Thursday, 27 April, 2017

Stephan Claassen

 

What it’s like to live in the mystical nation of India? This country is sometimes known as the land of extremes: it’s extremely large, extremely civilized, and extremely diverse in terms of population, natural attractions, and weather. The people are deeply religious, highly cultured, and good-natured.

We found  it’s extremely exciting to know about what motivated Stephan Claassen, a South African,  to live in this  part of the world, how he generated  income, how he and his family  manage to live there, and what they’ve learned from their experiences in a land that’s become their new home for 2 ½ years.

Stephan , one of four children, was born in Pretoria and grew up in Worcester, in the middle of the beautiful wine-lands area of the Western Cape. He studied accounting and law at the University of Stellenbosch, and holds B.Com and LLB degrees.

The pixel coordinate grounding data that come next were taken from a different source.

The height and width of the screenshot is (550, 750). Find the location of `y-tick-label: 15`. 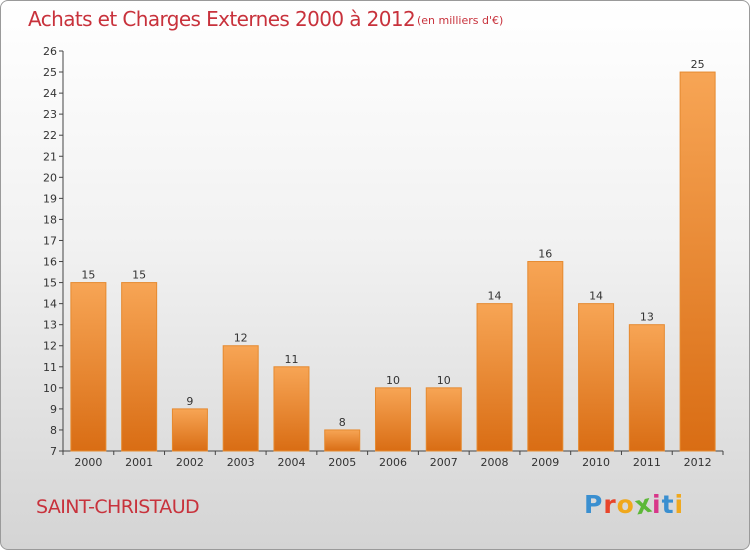

y-tick-label: 15 is located at coordinates (50, 284).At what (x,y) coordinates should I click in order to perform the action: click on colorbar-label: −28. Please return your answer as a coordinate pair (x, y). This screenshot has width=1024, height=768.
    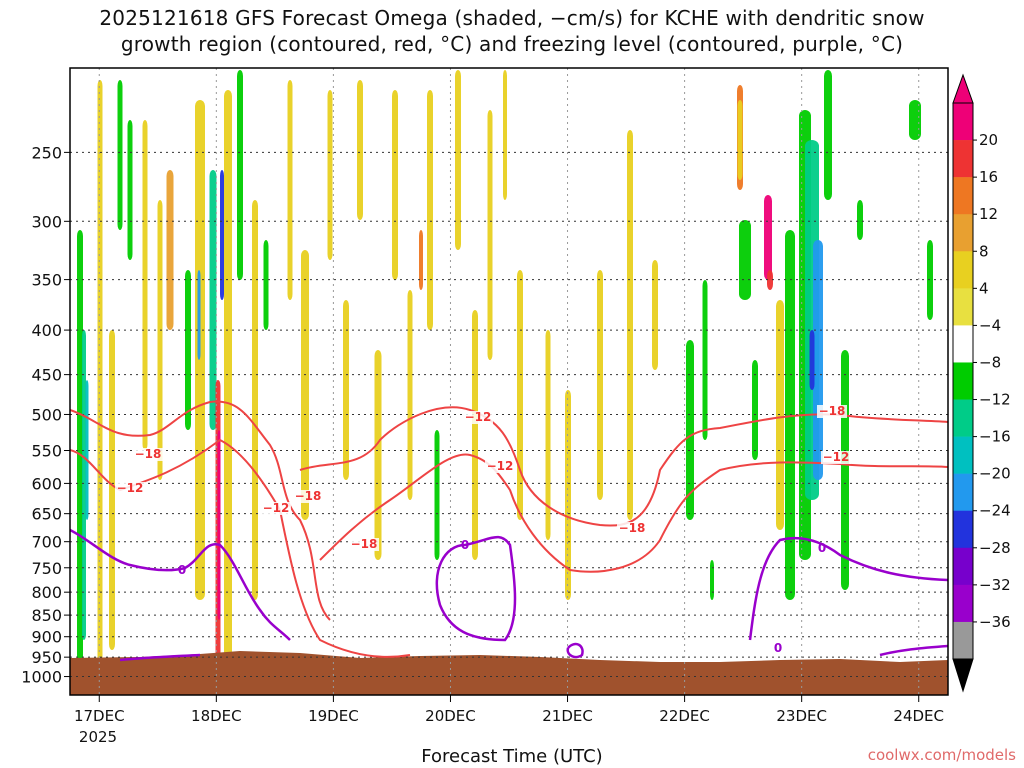
    Looking at the image, I should click on (995, 548).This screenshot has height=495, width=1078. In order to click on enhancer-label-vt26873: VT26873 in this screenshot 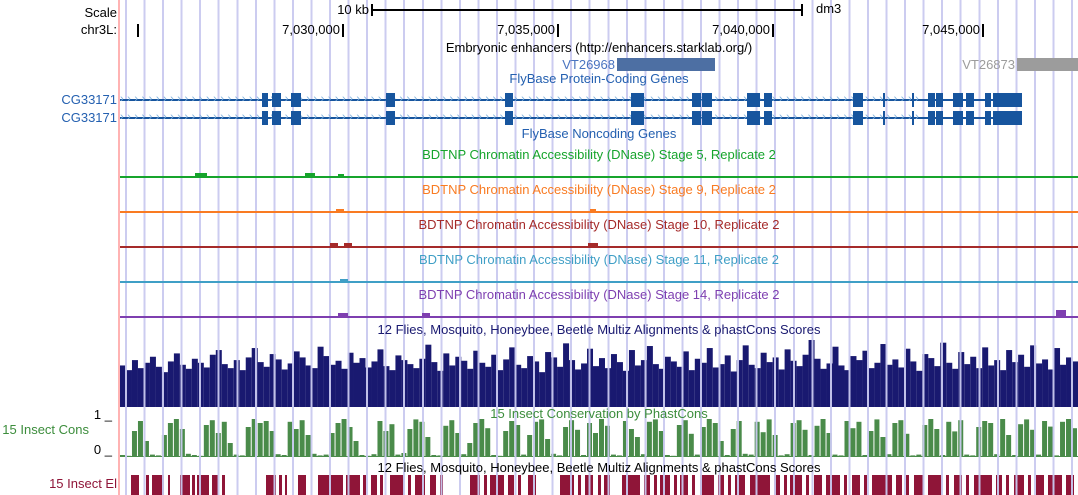, I will do `click(988, 64)`.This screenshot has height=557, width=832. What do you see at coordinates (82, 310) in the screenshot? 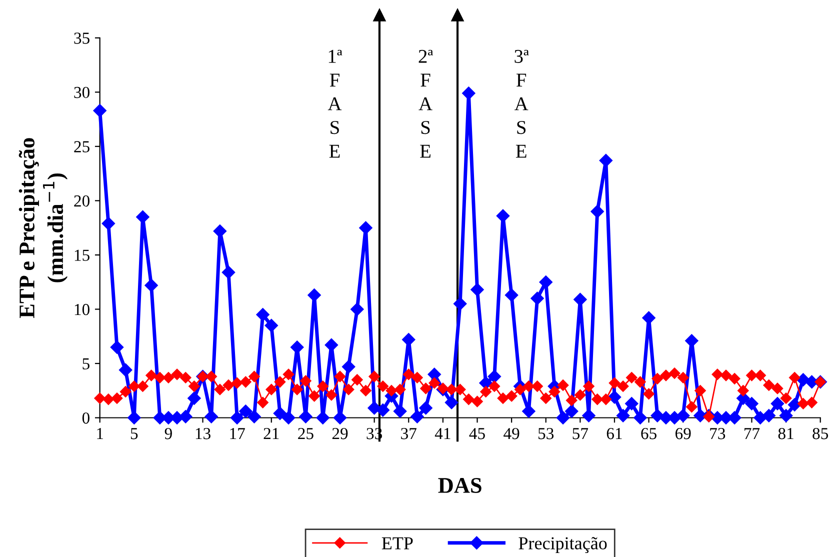
I see `y-tick-label: 10` at bounding box center [82, 310].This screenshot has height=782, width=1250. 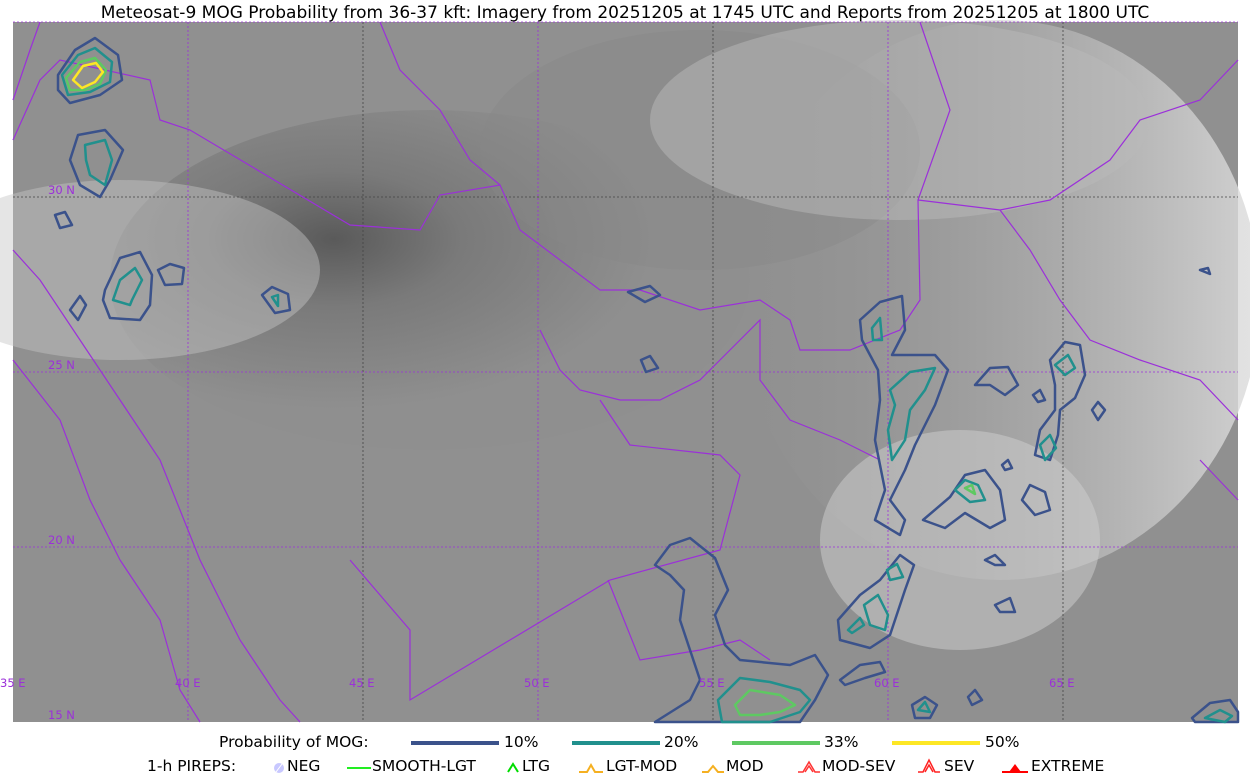 I want to click on legend-item-33: 33%, so click(x=842, y=742).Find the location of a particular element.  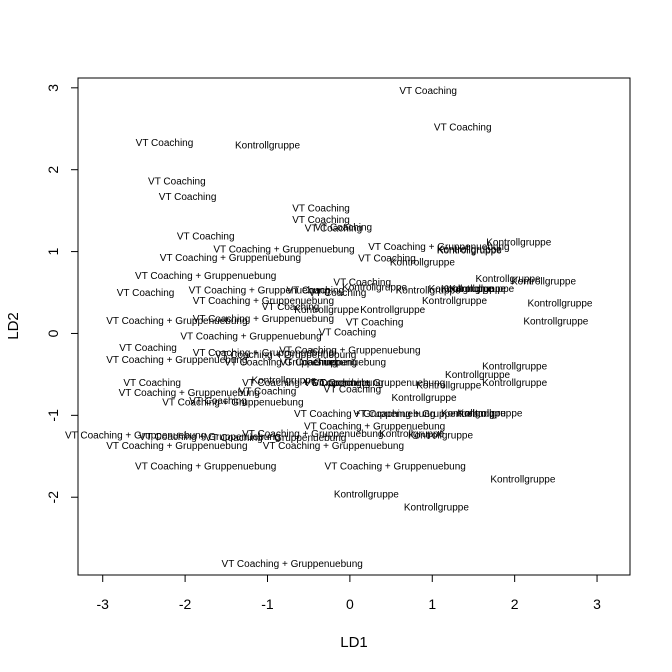

y-tick-label: 0 is located at coordinates (53, 333).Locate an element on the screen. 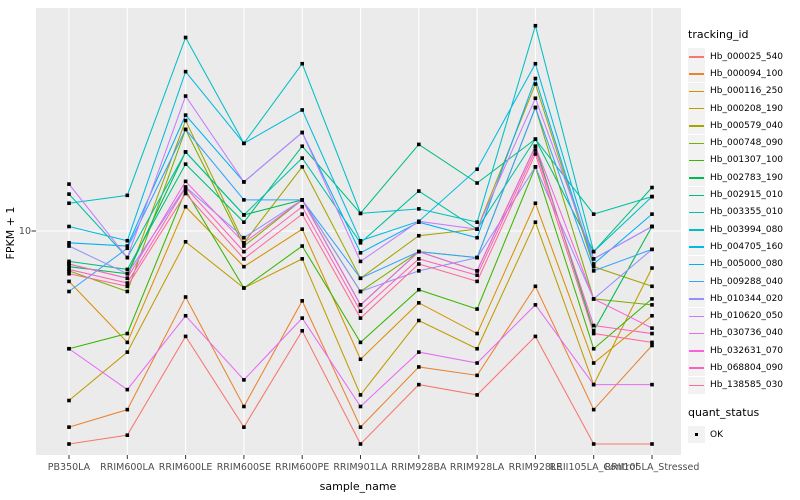  legend-item: Hb_032631_070 is located at coordinates (744, 351).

He did his articles to become a lawyer at De Klerk and Van Gend attorneys in Cape Town, and is a qualified attorney. His main focus was on commercial law, and during his time there he was also involved in a number of Truth Commission cases. In 1998 he joined Boland Bank as a Risk manager, and soon rose to the head of Ongoing Risk Management. He joined FNB Corporate in 2001 as Head of Ongoing Risk management. In 2004 he was appointed as Deputy CEO of FNB’s Commercial Banking segment, responsible for the sales and business development of the division.

In 2007 he moved to India, with his wife Melinda Claassen, an industrial psychologist, and two daughters Anika(5) and Danielle(3) , as part of the team that started FirstRand Bank’s operations in India. FirstRand India is currently a full corporate banking operation, focusing on the corporate and investment banking market and the trade flows in the Indo-Africa corridor.

 

Living in South Mumbai, India, in a hotel apartment for the first 8 months had been a challenging yet rewarding experience for Stephan and his family. Stephan believed that we poor ourselves by living in one place all our lives. From a  business prospective the future is in India and China and as a driven businessman , when the opportunity presented itself, he set himself for the future. He wanted to do something International and something extreme when the company he worked for asked him if I was interested in going to India, he didn’t need much convincing.

It was very exciting and stimulating setting up a new business in a country were the culture is different but entertaining and not difficult to understand. For Stephan it was difficult to get logistics in place but very easy to build networks. He found the local Indians to be highly educated and most are entrepreneurs by nature. He developed respect for the Indian style , which is easy to predict from a business aspect because most of them own businesses and they all think like normal entrepreneurs. In this now emerging market, living there made it easier for Stephan to understand why people go crazy about investing in India. He believes that India is a self stimulating country that has brought back the culture of owner manager family business style…..a winning formular.

Learning more about the culture outside work became more enjoyable  for the Claassen family as the human spirit is very adaptable. They did  not speak the local language(s)— but communication was simple because English is something of an adopted  local language in India–even between locals, it can sometimes be their only shared language. Most shop-keepers and vendors  also spoke some English. His daughters enjoyed the diversity immensely and will forever have” bling “in their style. These new Bollywood followers missed their culture but adjusted well and now have a special affinity for Indian food.  Stephan said” You didn’t become Indian but enjoyed the Indian culture”. They  found it  quite easy to meet people in India. Locals tend to be very friendly and welcoming, regardless of their religious background. The ex-pat community tends to be fairly cohesive–especially families with children.

He returned to SA in late 2009, and now heads up FNB in the Western Cape. Looking back now Stephan describes his  amazing expat experience as stepping into a Bollywood movie for 2 ½ years. His advice for people deciding to step into the future is that one should not make their networks to small and protect yourself. You need to open your door quiet wide  and welcome the culture , so that the culture invites you in as well.  He said that it is important for expats to be sensitive to and appreciate local customs. They are frequently fascinating and colorful.  No amount of research will prepare you for living in India but  it pays dividends to come in with an open mind. India will force you out of your comfort zone, and that must be something you are willing to not only tolerate, but embrace.